Some suggested reading: TSC Frequency For All: Better Profiling and Benchmarking.
# Run 2
Benchmark Mode Cnt Score Error Units
IntegerToStringNoLoop.noop avgt 2 2.083 ns/op
IntegerToStringNoLoop.stringValueOf avgt 2 20.590 ns/op
IntegerToStringNoLoop.integerToString avgt 2 20.620 ns/op
IntegerToStringNoLoop.stringConcat avgt 2 20.690 ns/op
# Run 3
Benchmark Mode Cnt Score Error Units
IntegerToStringNoLoop.noop avgt 2 2.089 ns/op
IntegerToStringNoLoop.stringValueOf avgt 2 20.504 ns/op
IntegerToStringNoLoop.stringConcat avgt 2 20.799 ns/op
IntegerToStringNoLoop.integerToString avgt 2 20.865 ns/op
# Run 4
Benchmark Mode Cnt Score Error Units
IntegerToStringNoLoop.noop avgt 2 2.084 ns/op
IntegerToStringNoLoop.stringValueOf avgt 2 20.440 ns/op
IntegerToStringNoLoop.integerToString avgt 2 20.669 ns/op
IntegerToStringNoLoop.stringConcat avgt 2 20.740 ns/op
The order is almost the same, great. Even though the difference is similar to our kvm-clock
run. Our calculated deviation is below 0.6% now. It was 1.4% for the kvm-clock. I discard the first result often, because it is usually way off (I might not have stated that before).

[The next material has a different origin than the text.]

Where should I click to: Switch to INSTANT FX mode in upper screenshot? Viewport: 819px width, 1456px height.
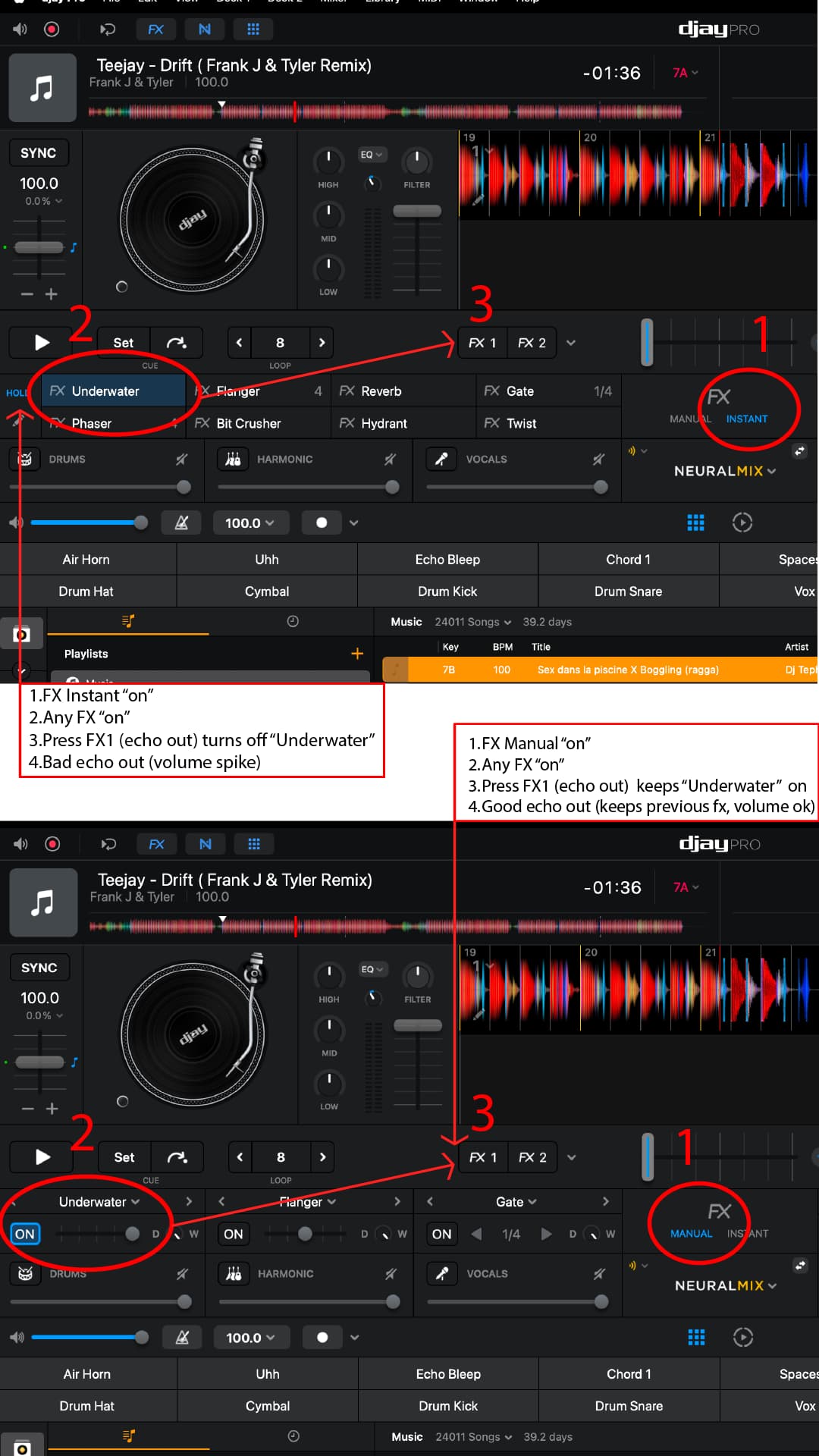point(746,419)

Test | #1 | #2 | #3 | Avg | Dev | Dev | Dev |
---|---|---|---|---|---|---|---|
noop |
2.083 |
2.089 |
2.084 |
2.085 |
0.11% |
-0.18% |
0.06% |
stringValueOf |
20.590 |
20.504 |
20.440 |
20.547 |
-0.21% |
0.21% |
0.52% |
integerToString |
20.620 |
20.799 |
20.669 |
20.710 |
0.43% |
-0.43% |
0.20% |
stringConcat |
20.690 |
20.865 |
20.740 |
20.778 |
0.42% |
-0.42% |
0.18% |
This is Humbug
Now it is about time to tell you, that this is all humbug at the end of the day, because you cannot really measure nanoseconds with such accuracy. Just check what Aleksey Shipilёv - Nanotrusting the Nanotime once wrote. The resolution of nanotime is 15-30 ns at best. Because you have to read the timer and when you read it, you need time for reading it. A kind of Heisenberg problem[3].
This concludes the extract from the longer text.